Return the entries from the line containing "Task: Open the settings gear in sidebar" through the end of the entries, reproducing each line verbatim, and leave the pictures out of your answer.

□ □ □

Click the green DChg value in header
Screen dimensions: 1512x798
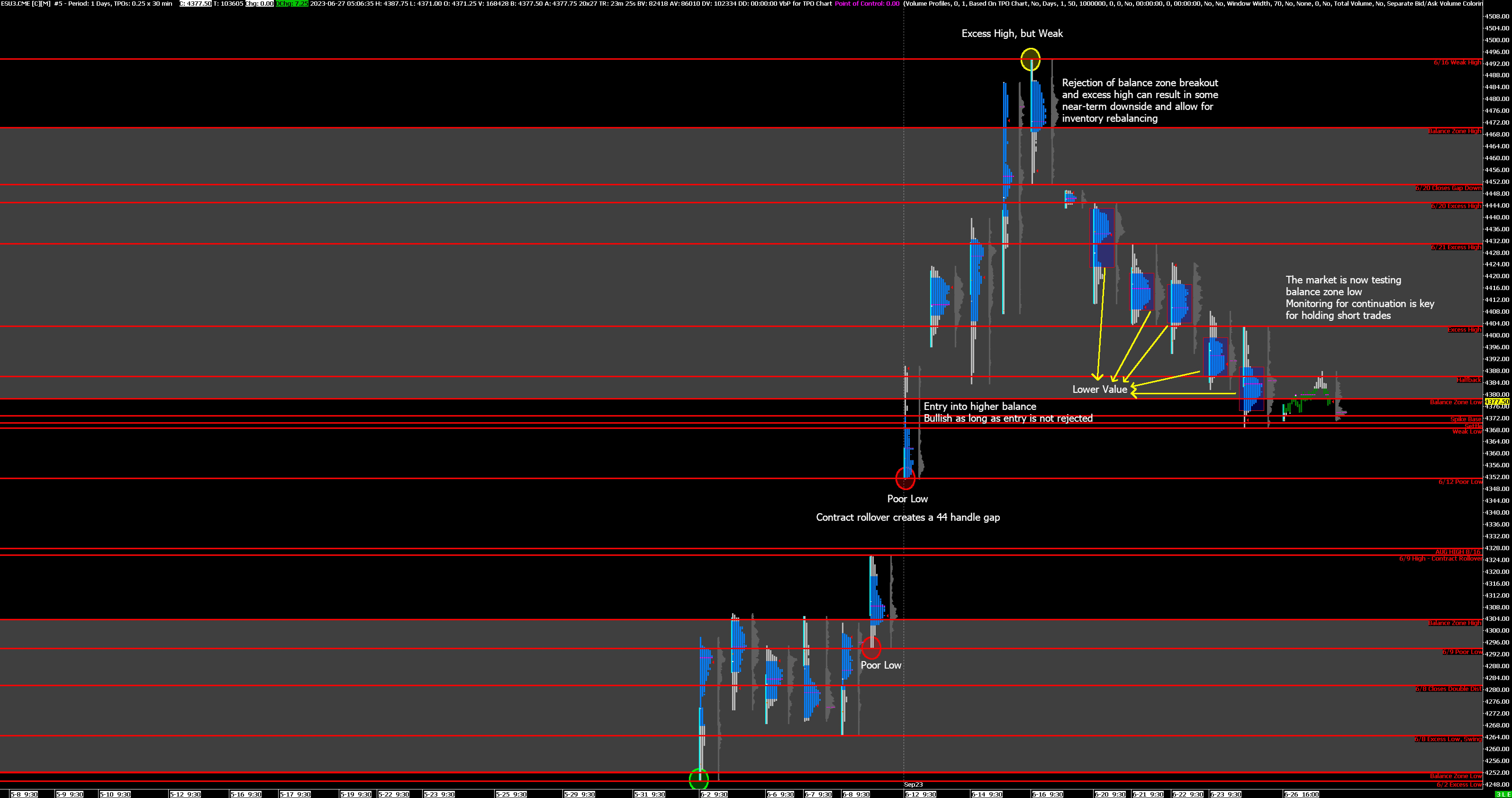point(292,4)
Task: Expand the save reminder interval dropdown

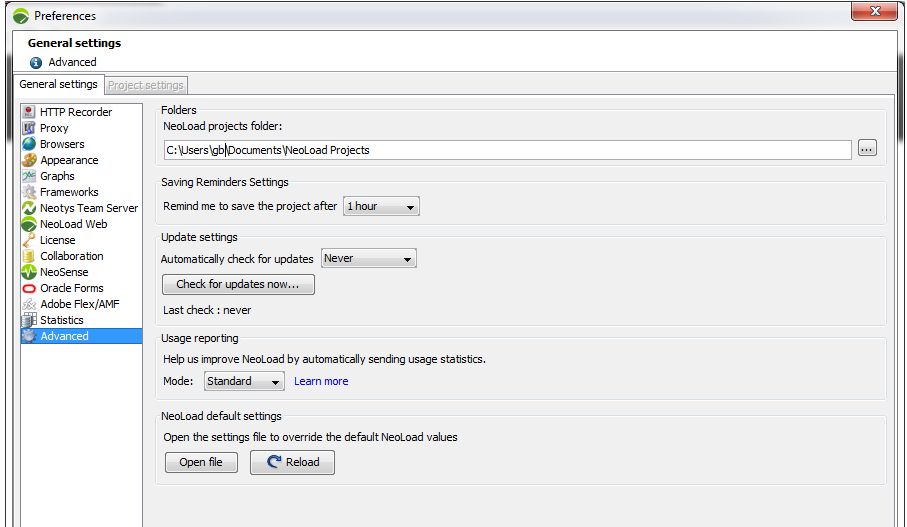Action: pyautogui.click(x=381, y=206)
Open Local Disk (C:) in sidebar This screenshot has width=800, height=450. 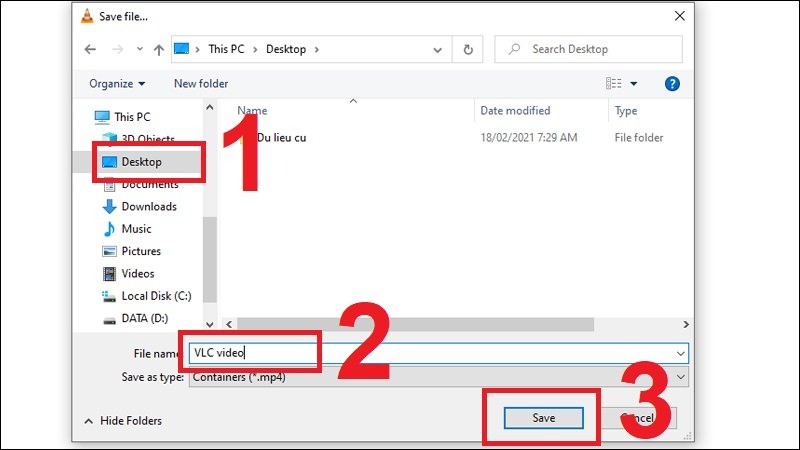pos(155,296)
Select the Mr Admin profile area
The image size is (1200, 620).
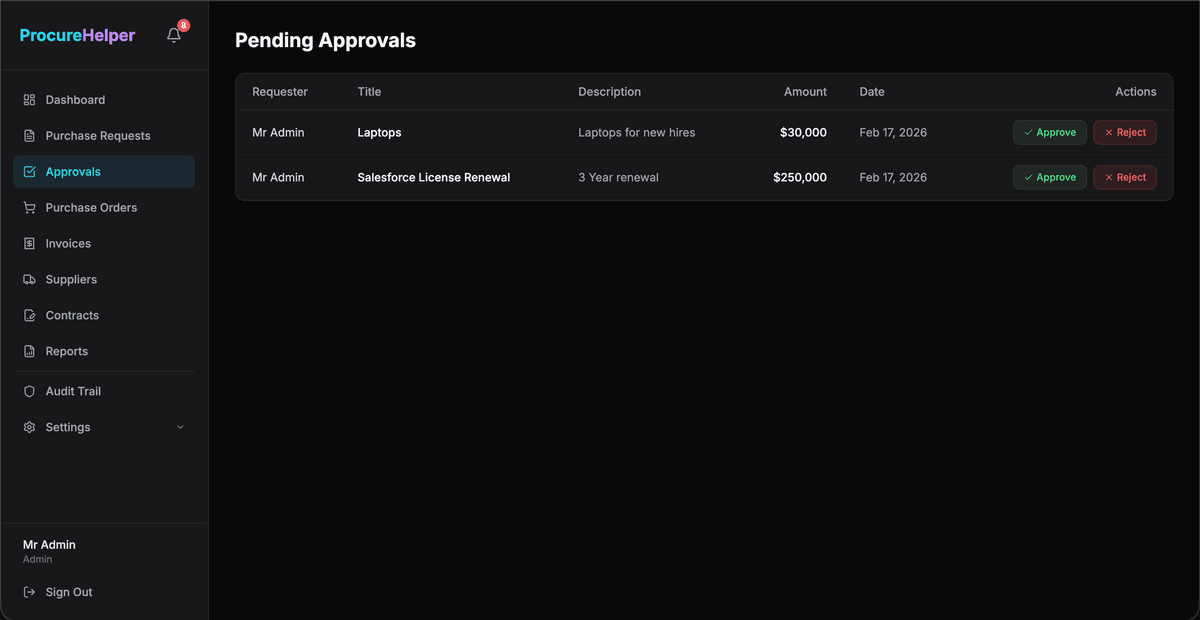pyautogui.click(x=49, y=550)
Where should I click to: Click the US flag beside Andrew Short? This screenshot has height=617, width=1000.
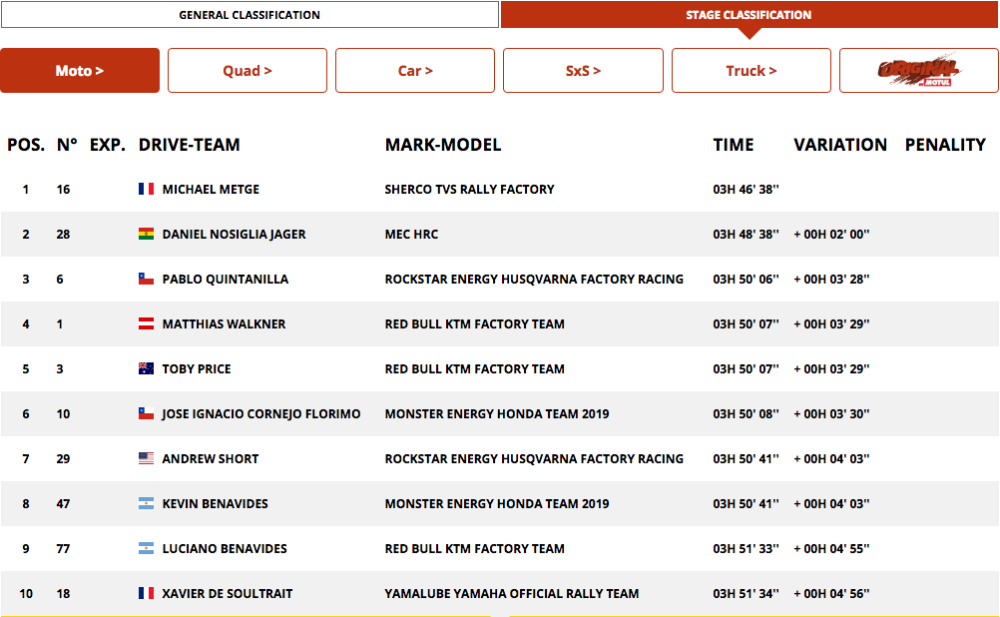click(x=146, y=459)
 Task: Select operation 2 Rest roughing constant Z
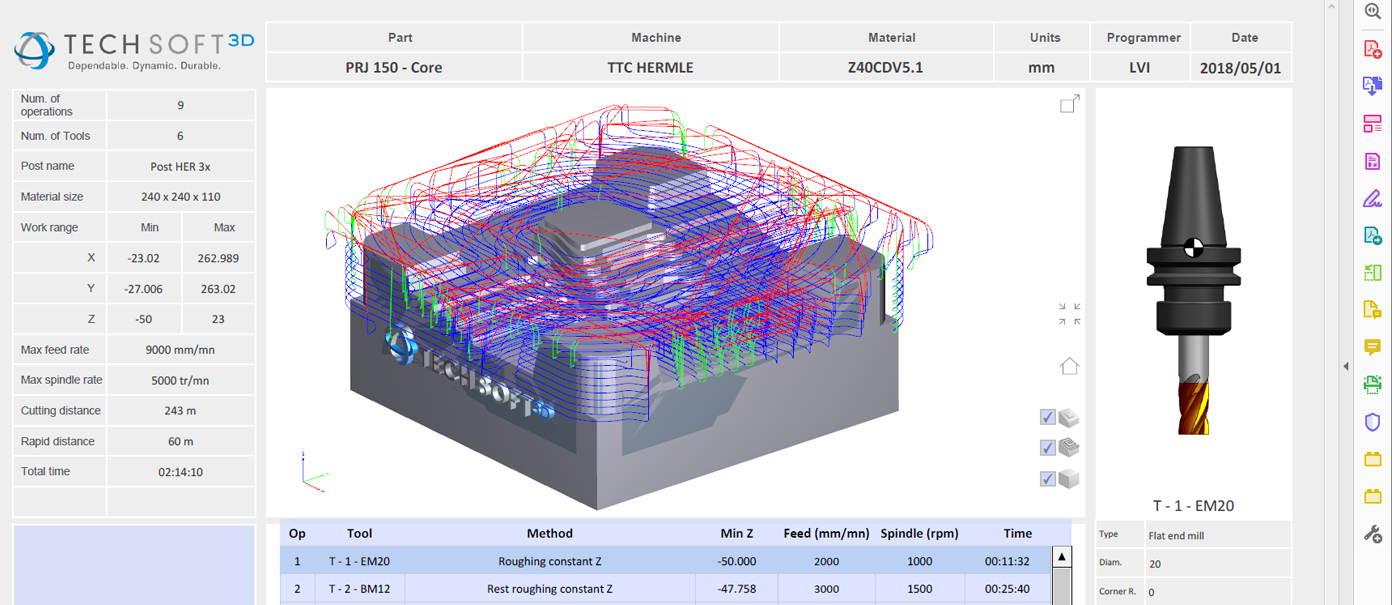[x=550, y=589]
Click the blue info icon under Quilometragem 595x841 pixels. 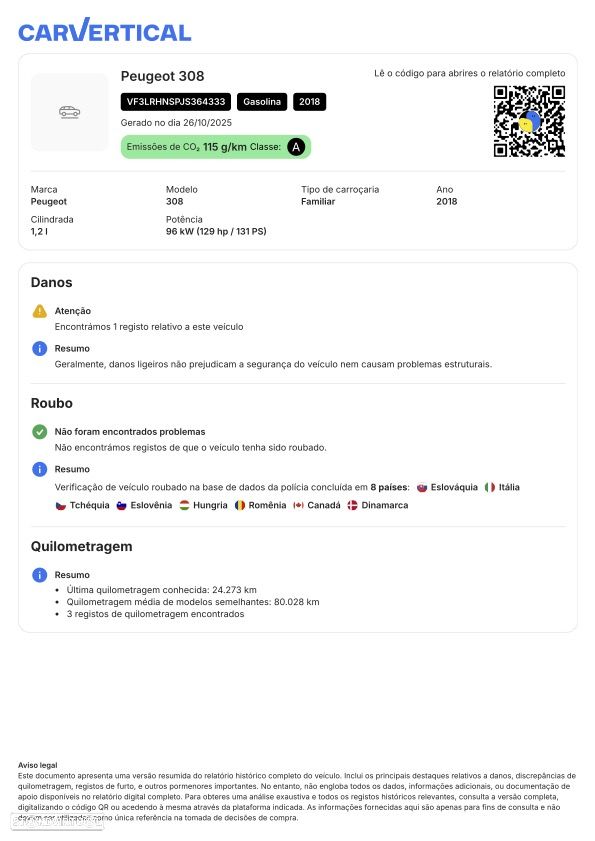pyautogui.click(x=40, y=575)
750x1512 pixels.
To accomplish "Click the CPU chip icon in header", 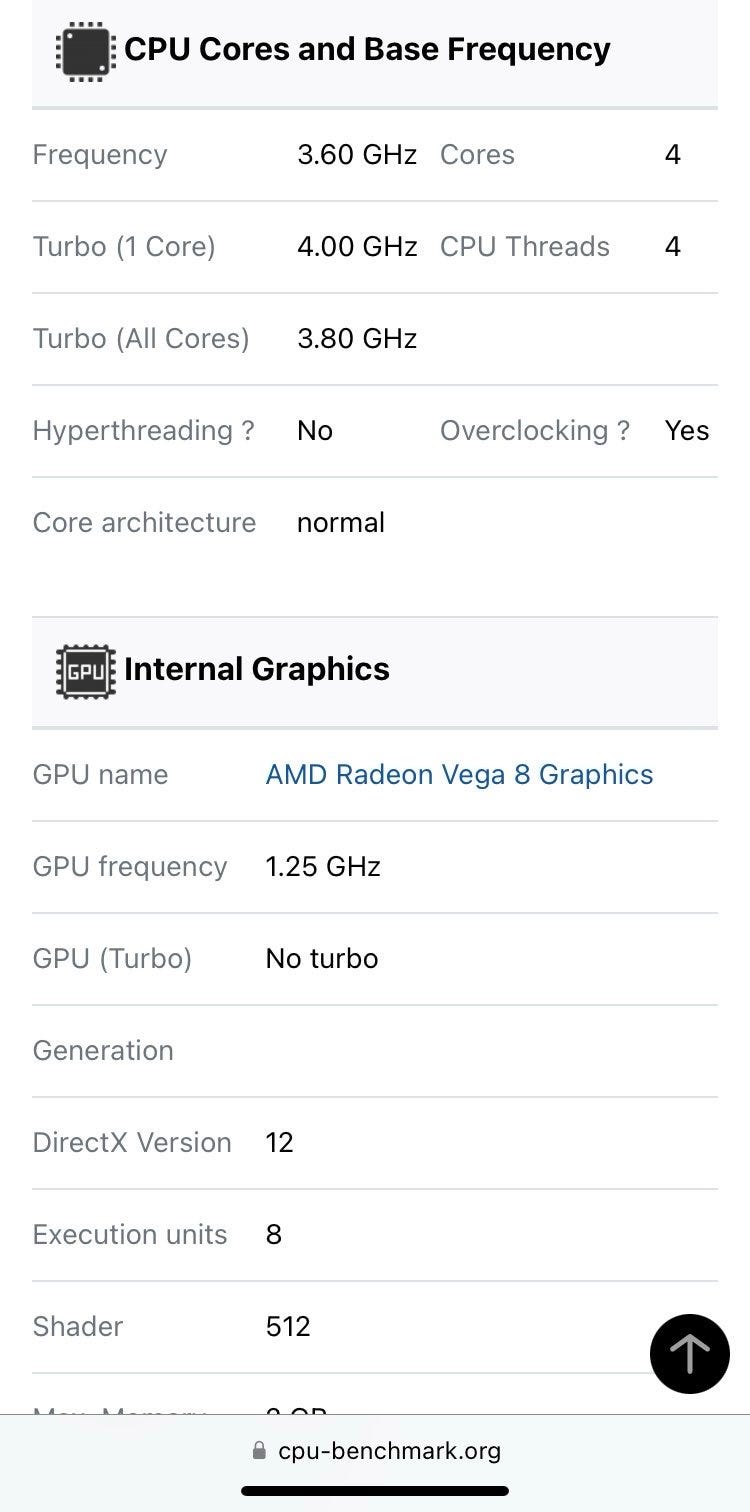I will [85, 50].
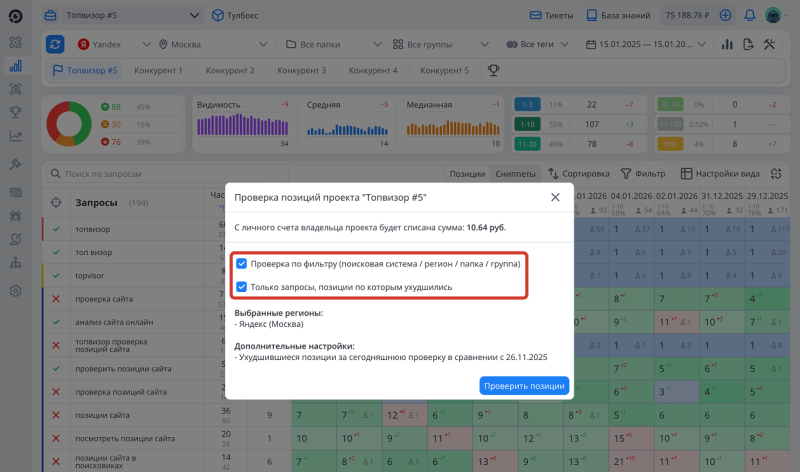Viewport: 800px width, 472px height.
Task: Open the notifications bell
Action: 747,16
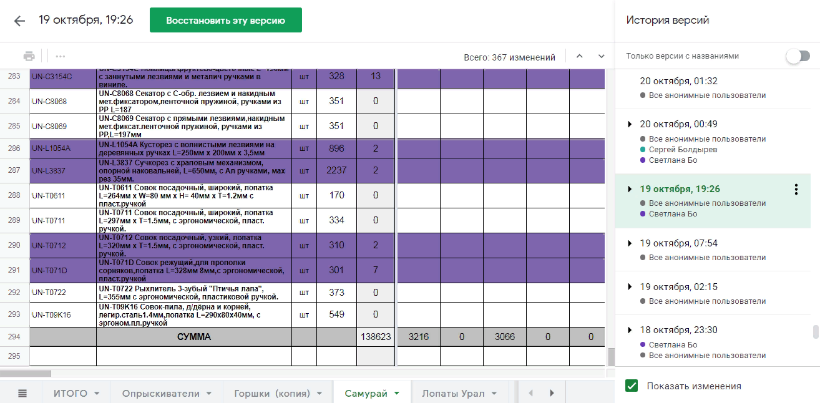
Task: Toggle 'Только версии с названиями' switch
Action: pos(796,56)
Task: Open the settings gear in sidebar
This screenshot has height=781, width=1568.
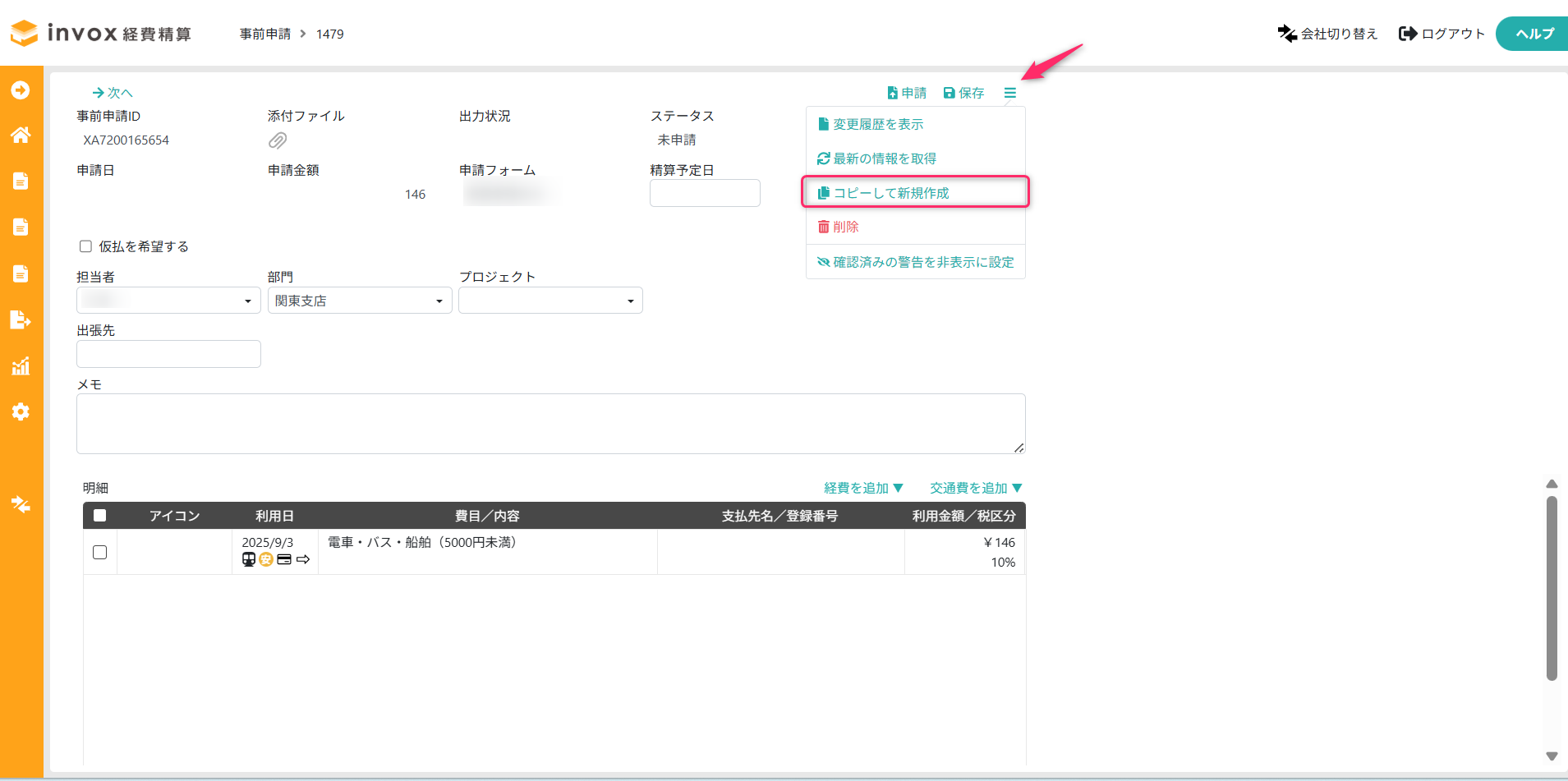Action: (x=21, y=411)
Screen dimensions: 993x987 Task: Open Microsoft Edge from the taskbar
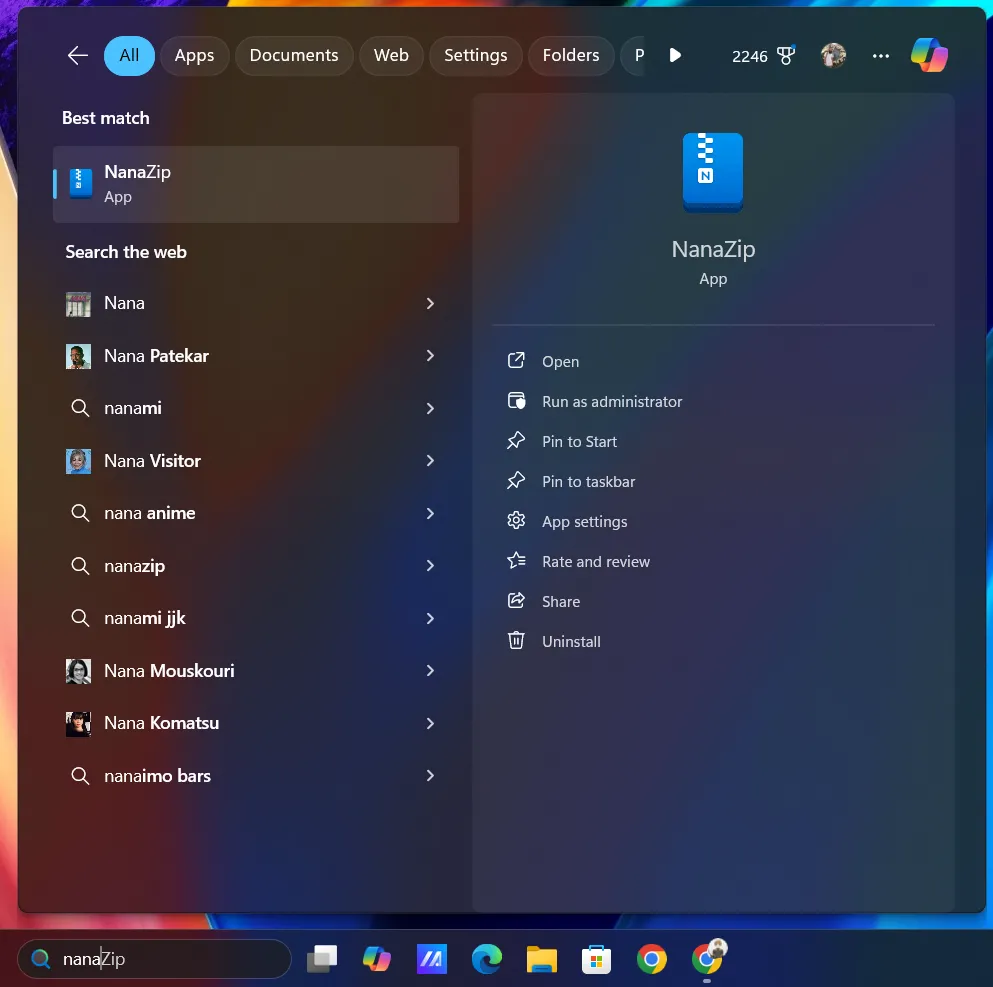[486, 959]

□ □ □

Written response:
Task: Open the settings gear in sidebar
This screenshot has height=781, width=1568.
Action: (x=21, y=411)
Screen dimensions: 993x987 Task: Open Microsoft Edge from the taskbar
[486, 959]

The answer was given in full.